» Page excerpt
The division's successes were due to its fitness and high morale. It had a high proportion of pre-war regular soldiers among its officers and senior Non-Commissioned Officers. The 19th Indian Division was occasionally referred to as the "Dagger Division", from its divisional sign, which was a hand thrusting a dagger overhand, in yellow on a red background.

During the Second World War, a large number of brigades were assigned or attached to the division. The included at various points the 9th, 47th, 48th, 49th, 62nd, 64th, 98th and 99th Indian Infantry Brigades as well as the 22nd (East Africa) Infantry Brigade.

==Order of Battle 1 March 1945==
General Officer Commanding: Major General Thomas Wynford Rees

Commander, Royal Artillery: Brigadier John Alexander MacDonald

Chief of Staff (GSO1): Lieutenant Colonel John Masters

62nd Indian Infantry Brigade (Brigadier James Ronald Morris)
- 2nd Battalion, Welch Regiment
- 3rd Battalion, 6th Rajputana Rifles
- 4th Battalion, 6th Gurkha Rifles
64th Indian Infantry Brigade (Brigadier John Godfrey Flewett)

» Required action
Decide whether each statement agrees with the excerpt on the 19th Indian Division, and answer yes or no with the deciding words quoted from it. 1. The divisional sign showed a dagger in yellow on a red background. 2. Lieutenant Colonel John Masters was Commander, Royal Artillery. 3. The 62nd Indian Infantry Brigade included the 2nd Battalion, Welch Regiment.

» Provided data
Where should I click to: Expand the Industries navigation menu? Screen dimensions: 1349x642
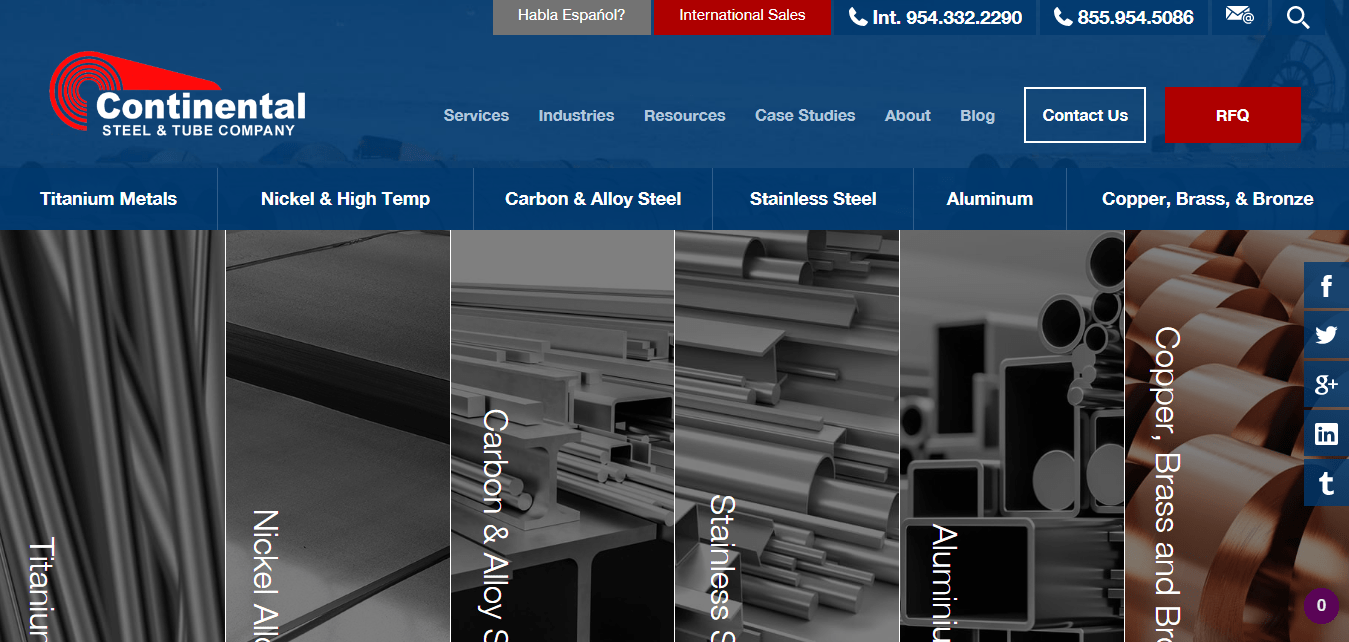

» Answer space
1. Yes: "a hand thrusting a dagger overhand, in yellow on a red background"
2. No: "Commander, Royal Artillery: Brigadier John Alexander MacDonald"
3. Yes: "62nd Indian Infantry Brigade (Brigadier James Ronald Morris) - 2nd Battalion, Welch Regiment"